For immunoblotting and confocal microscopy studies, eugenol significantly inhibited NF-κB-mediated signaling events stimulated by collagen in human platelets. Specifically, it reduced the phosphorylation of IKK and p65 and prevented the degradation of IκBα. Additionally, CAY10502, a cPLA2 inhibitor, significantly reduced NF-κB-mediated signaling events. In contrast, BAY11-7082, an IKK inhibitor, did not affect collagen-stimulated cPLA2 phosphorylation. These findings suggest that cPLA2 acts as an upstream regulator of NF-κB activation during platelet activation. Furthermore, both BAY11-7082 and CAY10502 significantly reduced the collagen-induced rise in intracellular calcium levels. In the animal study, eugenol demonstrated potential as an anti-thrombotic agent by significantly reducing platelet plug formation in fluorescein-irradiated mouse mesenteric microvessels.

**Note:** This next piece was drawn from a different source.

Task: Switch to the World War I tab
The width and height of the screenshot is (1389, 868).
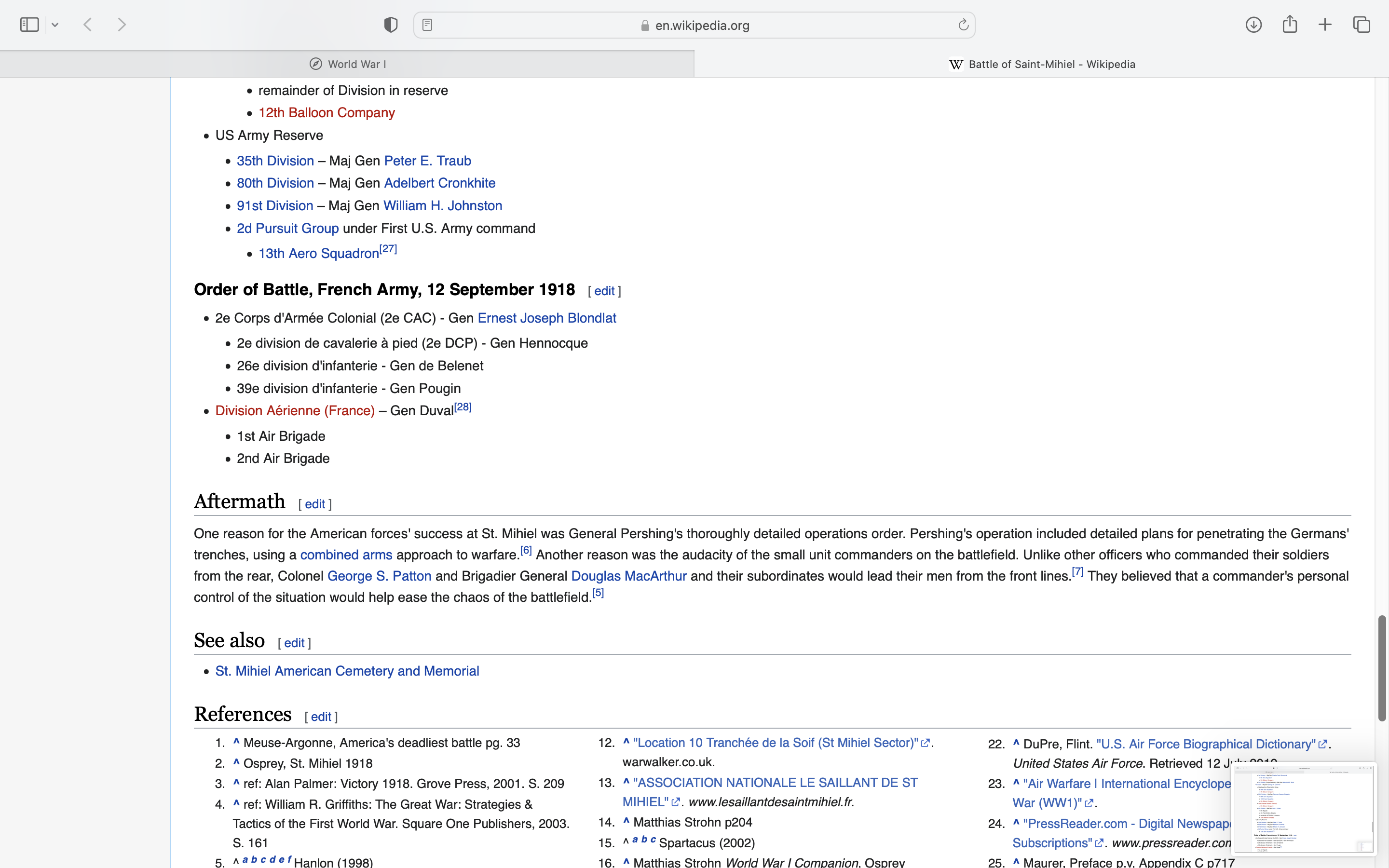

Our study uncovered a novel pathway in platelet activation involving the cPLA2-NF-κB axis, which plays a key role in the antiplatelet effects of eugenol. These findings suggest that eugenol could serve as a valuable and potent prophylactic or therapeutic option for arterial thrombosis.
血小板是一种无核细胞,在心血管疾病(CVDs)中起关键作用。因此,靶向血小板活化对于减轻心血管疾病至关重要。内源性激动剂,如胶原蛋白,通过特定的血小板受体启动信号转导来激活血小板,导致血小板聚集。丁香酚主要来源于丁香油,以其抗菌、抗癌和抗炎特性而闻名,是一种有价值的药物。在我们之前的研究中,丁香酚被证明能抑制胶原蛋白和花生四烯酸诱导的血小板聚集。我们得出结论,丁香酚通过靶向PLCγ2-PKC和cPLA2-TxA2途径对血小板活化发挥强大的抑制作用,从而抑制血小板聚集。在我们目前的研究中,我们发现丁香酚能显著抑制NF-κB活化。这促使我们研究NF-κB与cPLA2途径之间的关系,以阐明丁香酚如何抑制血小板活化。
在本研究中,我们从健康人类供体的血液中制备血小板悬浮液,以评估丁香酚对血小板活化的抑制机制。我们利用免疫印迹和共聚焦显微镜详细分析这些机制。此外,我们通过观察荧光素诱导的小鼠肠系膜微血管中的血小板凝块形成来评估丁香酚的抗血栓作用。
对于免疫印迹和共聚焦显微镜研究,丁香酚显著抑制人血小板中胶原蛋白刺激的NF-κB介导的信号事件。具体而言,它降低了IKK和p65的磷酸化,并阻止了IκBα的降解。此外,cPLA2抑制剂CAY10502显著降低了NF-κB介导的信号事件。相比之下,IKK抑制剂BAY11-7082不影响胶原蛋白刺激的cPLA2磷酸化。这些发现表明,在血小板活化过程中,cPLA2作为NF-κB活化的上游调节因子。此外,BAY11-7082和CAY10502均显著降低了胶原蛋白诱导的细胞内钙水平升高。在动物研究中,丁香酚通过显著减少荧光素照射的小鼠肠系膜微血管中的血小板凝块形成,显示出作为抗血栓药物的潜力。
我们的研究揭示了血小板活化中一条涉及cPLA2-NF-κB轴的新途径,该途径在丁香酚的抗血小板作用中起关键作用。这些发现表明,丁香酚可作为动脉血栓形成的一种有价值且有效的预防或治疗选择。